As stated in Hansel v. Chicago Transit Authority, et al., 132 Ill. App.2d 402, 270 N.E.2d 553:

"The rule is intended to prevent the practice of filing a suit in order to toll the applicable statute of limitations and then delaying the service of process for an unreasonably long period of time."

See also Karpiel v. LaSalle National Bank of Chicago, 119 Ill. App.2d 157; Harvey v. Lippens, 87 Ill. App.2d 363; and Kohlhaas v. Morse, 36 Ill. App.2d 158.

In the instant case plaintiffs unexplainedly waited until two days prior to the expiration of the two year limitation period to file suit and then delayed for an additional eighteen months before obtaining service of an alias summons on defendant. Plaintiffs' affidavit in opposition to defendant's motion to dismiss fails to present any excuse or justification for this delay in service despite the fact that defendant's affidavit showed his availability for service of summons.

• 2, 3 Plaintiffs argue that if Section 103 (b) as amended effective *442 January 1, 1970,[*] is applied, the dismissal would be without prejudice since the claim is founded on breach of an oral contract and the five year Statute of Limitations (Ill. Rev. Stat. 1967, ch. 83, par. 16), would permit a refiling of their complaint. The amendment was not effective until fifteen months after the dismissal order was entered and is therefore inapplicable.
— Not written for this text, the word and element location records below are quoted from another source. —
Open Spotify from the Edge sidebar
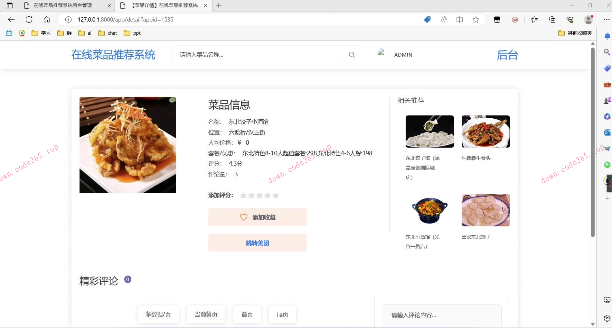 point(607,165)

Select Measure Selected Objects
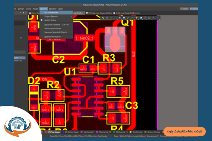pos(55,32)
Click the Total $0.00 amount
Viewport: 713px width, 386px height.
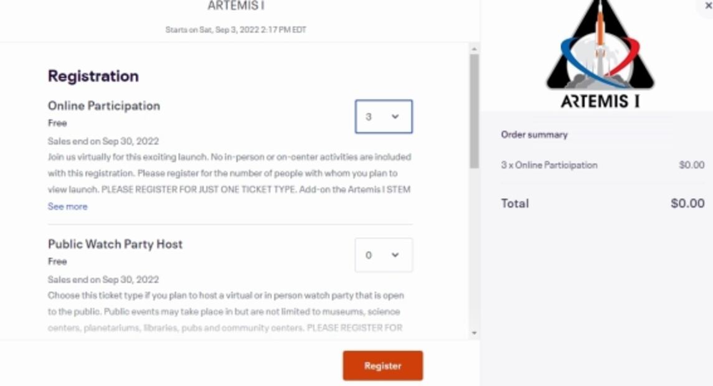pyautogui.click(x=687, y=204)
Additionally, plaintiffs' claim was clearly an action for damages for an injury to the person and therefore the two year Statute of Limitations (Ill. Rev. Stat. 1967, ch. 83, par. 15), was applicable. Since the complaint was filed only two days prior to the expiration of that limitation period, even under amended Section 103 (b) a dismissal with prejudice would be proper.

We find that the trial court did not err in dismissing plaintiffs' causes of action and entering judgment in favor of defendant.

Plaintiffs next argue that defendant's motion to dismiss was not timely filed. The record shows that defendant was served with alias summons on June 13, 1968. The supplemental record filed by defendant shows that on July 11, 1968, after giving due notice to plaintiffs, defendant moved for an additional thirty days within which to appear and answer or otherwise plead to plaintiffs' complaint. The trial court granted defendant's motion. On July 15, 1968, defendant filed his motion to dismiss. Therefore, plaintiffs' claim that the motion to dismiss was not timely filed is without merit.

• 4 We point out that at no time did plaintiffs object to the alleged untimely filing by defendant of his appearance or motion to dismiss. Plaintiffs cannot now raise this point for the first time on appeal. Setliff v. Reinbold, 73 Ill. App.2d 208, and Department of Finance v. Schmidt, 374 Ill. 351.

Plaintiffs also contend that the dismissal of their complaint violated their due process and equal protection rights under the Fourteenth Amendment of the United States Constitution. However, plaintiffs cite no authority for this argument and we believe it is without merit. See Horn v. City of Chicago, 403 Ill. 549, 560.

The judgment is affirmed.

Judgment affirmed.

ENGLISH, P.J., and LORENZ, J., concur.

NOTES

[*] Supreme Court Rules, 110A, § 103:

(b) Dismissal for Lack of Diligence. If the plaintiff fails to exercise reasonable diligence to obtain service prior to the expiration of the applicable statute of limitations, the action as a whole or as to any unserved defendant may be dismissed without prejudice. If the failure to exercise reasonable diligence to obtain service occurs after the expiration of the applicable statute of limitations, the dismissal shall be with prejudice. In either case the dismissal may be made on the application of any defendant or on the court's own motion.